PAGE EXCERPT »
Spring | 2026
On to the Next Thing
"I know what I want to be in life and how I want people to look up to me. That motivates me."

Cason Newton's name isn't on the record board yet. The plaques take a while to get updated, he says, and he's not in a hurry. He knows what's coming. He broke the Byron High School all-time scoring record for boys basketball this season, along with records for three-pointers in a season, three-pointers in a career, free throws in a game, free throws in a season, and free throws in a career. Six records in total. When the last one fell, he had a quiet conversation with his family, accepted the congratulations, and moved on to the next game. That's kind of how he operates.
A senior and a lifelong Byron resident, Cason has been playing basketball since before he can remember — park district leagues as a kid, travel ball with the Midwest Wildcats out of Rockford in elementary school, middle school teams that went undefeated in his eighth-grade year, and then four years of high school varsity. He plays point guard or shooting guard, whatever the team needs. He's a shooter — the records make that plain — but the number he talks about most isn't his own. His sophomore year, when he was a starter alongside four seniors, the team made it to third place at the state tournament. "That was my favorite year I've ever had," he says.

REQUIRED ACTIONS »
• A. In the article about Cason Newton, where did his team finish at the state tournament during his sophomore year?
• B. Return the part of the article about Cason Newton from "Spring | 2026" up to and including "how he operates.", copied word for word.

RAW DATA »
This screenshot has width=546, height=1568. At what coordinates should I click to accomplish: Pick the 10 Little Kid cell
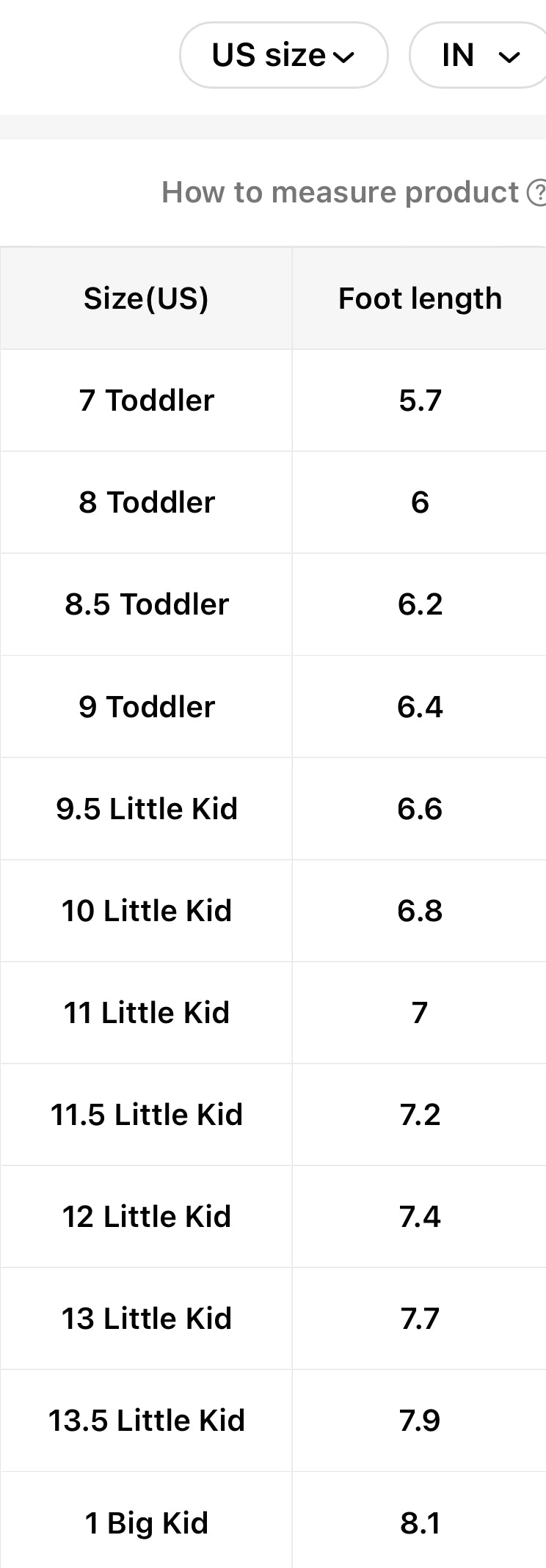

ANSWERS FOR EACH ITEM »
• A. Third place.

• B.
Spring | 2026
On to the Next Thing
"I know what I want to be in life and how I want people to look up to me. That motivates me."

Cason Newton's name isn't on the record board yet. The plaques take a while to get updated, he says, and he's not in a hurry. He knows what's coming. He broke the Byron High School all-time scoring record for boys basketball this season, along with records for three-pointers in a season, three-pointers in a career, free throws in a game, free throws in a season, and free throws in a career. Six records in total. When the last one fell, he had a quiet conversation with his family, accepted the congratulations, and moved on to the next game. That's kind of how he operates.